▶ WORK REQUIRED:
Which lines in the data below contain the word "editorial"? Pull each of them out.

(Stored items)
____________________

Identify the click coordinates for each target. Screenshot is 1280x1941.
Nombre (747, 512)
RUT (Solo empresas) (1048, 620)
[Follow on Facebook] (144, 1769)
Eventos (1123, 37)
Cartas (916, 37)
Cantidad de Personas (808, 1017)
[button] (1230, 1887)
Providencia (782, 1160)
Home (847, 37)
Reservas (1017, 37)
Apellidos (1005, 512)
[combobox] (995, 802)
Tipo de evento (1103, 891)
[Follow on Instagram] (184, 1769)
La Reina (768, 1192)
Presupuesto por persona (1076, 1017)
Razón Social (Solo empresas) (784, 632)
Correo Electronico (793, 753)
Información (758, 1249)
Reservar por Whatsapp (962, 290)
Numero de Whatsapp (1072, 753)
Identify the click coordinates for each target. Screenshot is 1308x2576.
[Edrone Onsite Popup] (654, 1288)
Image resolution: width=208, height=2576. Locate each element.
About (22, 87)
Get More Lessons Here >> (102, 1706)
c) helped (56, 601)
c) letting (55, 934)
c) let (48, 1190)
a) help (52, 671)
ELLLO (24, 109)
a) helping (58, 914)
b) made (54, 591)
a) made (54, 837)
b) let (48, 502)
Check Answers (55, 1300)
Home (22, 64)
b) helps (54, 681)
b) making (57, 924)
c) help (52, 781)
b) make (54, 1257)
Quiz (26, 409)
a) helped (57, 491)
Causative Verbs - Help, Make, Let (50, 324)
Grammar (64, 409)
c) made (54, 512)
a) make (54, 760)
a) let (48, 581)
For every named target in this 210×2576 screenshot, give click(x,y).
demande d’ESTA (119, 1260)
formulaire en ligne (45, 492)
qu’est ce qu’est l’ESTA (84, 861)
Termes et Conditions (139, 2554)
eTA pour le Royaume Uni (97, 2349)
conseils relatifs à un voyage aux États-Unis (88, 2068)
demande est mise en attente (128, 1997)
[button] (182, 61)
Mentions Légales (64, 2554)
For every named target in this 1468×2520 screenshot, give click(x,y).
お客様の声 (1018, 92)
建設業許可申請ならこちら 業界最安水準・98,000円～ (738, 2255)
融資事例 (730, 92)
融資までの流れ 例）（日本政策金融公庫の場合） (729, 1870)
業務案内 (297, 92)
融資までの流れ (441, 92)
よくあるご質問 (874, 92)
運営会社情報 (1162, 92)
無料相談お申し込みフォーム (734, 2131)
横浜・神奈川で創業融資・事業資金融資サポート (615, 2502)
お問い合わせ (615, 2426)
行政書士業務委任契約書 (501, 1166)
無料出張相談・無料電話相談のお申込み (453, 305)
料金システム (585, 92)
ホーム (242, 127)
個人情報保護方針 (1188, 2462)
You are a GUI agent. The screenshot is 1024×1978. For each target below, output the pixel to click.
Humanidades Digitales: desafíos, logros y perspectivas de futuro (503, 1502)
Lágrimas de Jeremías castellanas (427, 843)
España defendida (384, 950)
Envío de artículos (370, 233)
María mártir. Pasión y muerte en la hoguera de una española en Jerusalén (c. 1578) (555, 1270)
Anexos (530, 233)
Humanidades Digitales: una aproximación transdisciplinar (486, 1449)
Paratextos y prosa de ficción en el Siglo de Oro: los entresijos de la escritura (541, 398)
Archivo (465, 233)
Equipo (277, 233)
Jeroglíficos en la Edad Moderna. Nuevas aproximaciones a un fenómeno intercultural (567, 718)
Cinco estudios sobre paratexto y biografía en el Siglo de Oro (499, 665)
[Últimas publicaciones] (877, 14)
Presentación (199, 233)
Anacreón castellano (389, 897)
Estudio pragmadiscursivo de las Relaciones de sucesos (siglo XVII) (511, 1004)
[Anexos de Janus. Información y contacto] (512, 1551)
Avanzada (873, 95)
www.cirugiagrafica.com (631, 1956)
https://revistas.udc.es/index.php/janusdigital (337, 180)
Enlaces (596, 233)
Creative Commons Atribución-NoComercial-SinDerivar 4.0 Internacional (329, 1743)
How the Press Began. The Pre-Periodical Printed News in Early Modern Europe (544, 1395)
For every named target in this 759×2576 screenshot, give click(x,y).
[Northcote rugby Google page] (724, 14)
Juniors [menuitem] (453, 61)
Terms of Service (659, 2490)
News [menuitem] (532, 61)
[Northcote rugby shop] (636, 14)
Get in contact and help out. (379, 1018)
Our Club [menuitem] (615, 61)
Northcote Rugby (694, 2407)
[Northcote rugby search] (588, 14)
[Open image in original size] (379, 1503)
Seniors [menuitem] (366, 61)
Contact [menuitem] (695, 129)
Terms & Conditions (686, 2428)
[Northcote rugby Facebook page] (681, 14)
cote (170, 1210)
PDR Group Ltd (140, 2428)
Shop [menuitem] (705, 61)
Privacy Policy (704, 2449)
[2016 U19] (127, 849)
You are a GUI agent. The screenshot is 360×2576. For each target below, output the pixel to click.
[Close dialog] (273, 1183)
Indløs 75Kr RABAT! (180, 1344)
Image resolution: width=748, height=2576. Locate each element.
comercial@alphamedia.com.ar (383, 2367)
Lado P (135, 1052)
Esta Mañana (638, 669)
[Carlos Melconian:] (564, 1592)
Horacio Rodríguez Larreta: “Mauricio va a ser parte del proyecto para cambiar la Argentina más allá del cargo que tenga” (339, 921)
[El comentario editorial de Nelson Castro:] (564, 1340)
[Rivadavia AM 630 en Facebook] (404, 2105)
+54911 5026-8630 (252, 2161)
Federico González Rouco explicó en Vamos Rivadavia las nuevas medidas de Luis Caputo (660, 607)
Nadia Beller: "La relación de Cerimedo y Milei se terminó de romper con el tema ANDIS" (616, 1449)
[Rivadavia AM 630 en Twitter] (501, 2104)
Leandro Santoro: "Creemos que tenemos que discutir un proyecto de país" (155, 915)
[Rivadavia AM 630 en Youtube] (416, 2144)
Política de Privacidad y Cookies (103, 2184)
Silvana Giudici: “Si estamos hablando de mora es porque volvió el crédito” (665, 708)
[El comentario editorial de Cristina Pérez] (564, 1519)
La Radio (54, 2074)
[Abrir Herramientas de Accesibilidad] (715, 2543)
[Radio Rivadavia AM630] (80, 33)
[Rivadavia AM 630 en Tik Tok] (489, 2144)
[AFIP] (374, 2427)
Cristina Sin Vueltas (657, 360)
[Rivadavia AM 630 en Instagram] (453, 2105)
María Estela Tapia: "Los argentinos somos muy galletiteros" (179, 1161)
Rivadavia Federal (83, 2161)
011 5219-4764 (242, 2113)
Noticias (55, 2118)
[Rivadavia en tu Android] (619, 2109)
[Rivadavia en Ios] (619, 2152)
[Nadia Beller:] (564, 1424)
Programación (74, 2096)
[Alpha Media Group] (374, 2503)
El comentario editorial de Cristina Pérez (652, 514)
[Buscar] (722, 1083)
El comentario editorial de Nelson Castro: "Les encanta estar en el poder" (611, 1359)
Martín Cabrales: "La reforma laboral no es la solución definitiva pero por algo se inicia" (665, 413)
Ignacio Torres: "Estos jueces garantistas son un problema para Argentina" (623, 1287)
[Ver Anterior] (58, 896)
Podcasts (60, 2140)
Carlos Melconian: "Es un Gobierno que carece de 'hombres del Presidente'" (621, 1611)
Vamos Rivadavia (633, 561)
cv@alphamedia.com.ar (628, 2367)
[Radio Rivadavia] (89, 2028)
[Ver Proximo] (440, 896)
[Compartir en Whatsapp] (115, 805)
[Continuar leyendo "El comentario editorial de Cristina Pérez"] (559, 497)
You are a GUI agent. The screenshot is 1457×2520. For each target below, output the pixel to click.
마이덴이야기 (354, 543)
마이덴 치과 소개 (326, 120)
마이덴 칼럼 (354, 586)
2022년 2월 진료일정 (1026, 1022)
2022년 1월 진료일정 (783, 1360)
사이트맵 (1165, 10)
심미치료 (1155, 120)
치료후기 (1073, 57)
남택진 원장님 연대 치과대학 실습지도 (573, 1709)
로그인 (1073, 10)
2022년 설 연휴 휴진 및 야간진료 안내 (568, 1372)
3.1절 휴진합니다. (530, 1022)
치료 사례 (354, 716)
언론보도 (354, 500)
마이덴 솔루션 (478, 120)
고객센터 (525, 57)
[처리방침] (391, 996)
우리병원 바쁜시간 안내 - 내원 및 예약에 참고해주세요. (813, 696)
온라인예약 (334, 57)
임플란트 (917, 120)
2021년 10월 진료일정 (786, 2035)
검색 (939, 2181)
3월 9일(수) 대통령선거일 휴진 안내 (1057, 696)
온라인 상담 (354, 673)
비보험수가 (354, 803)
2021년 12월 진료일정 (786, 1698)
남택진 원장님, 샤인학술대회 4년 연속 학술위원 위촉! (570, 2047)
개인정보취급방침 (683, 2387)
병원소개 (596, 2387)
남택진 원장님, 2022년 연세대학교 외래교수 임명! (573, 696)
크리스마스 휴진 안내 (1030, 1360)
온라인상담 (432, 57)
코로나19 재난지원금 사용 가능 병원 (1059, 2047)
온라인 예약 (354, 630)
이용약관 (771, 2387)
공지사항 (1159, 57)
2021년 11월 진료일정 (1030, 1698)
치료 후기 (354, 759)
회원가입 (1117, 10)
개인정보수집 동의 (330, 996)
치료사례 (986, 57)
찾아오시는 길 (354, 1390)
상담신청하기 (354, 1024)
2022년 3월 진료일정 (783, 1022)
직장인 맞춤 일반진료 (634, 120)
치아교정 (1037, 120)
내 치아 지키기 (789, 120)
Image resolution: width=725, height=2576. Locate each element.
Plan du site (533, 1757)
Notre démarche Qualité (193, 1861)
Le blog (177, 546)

____________________

▶ WRITTEN SOLUTION:
[El comentario editorial de Nelson Castro:] (564, 1340)
[El comentario editorial de Cristina Pérez] (564, 1519)
El comentario editorial de Cristina Pérez (652, 514)
El comentario editorial de Nelson Castro: "Les encanta estar en el poder" (611, 1359)
[Continuar leyendo "El comentario editorial de Cristina Pérez"] (559, 497)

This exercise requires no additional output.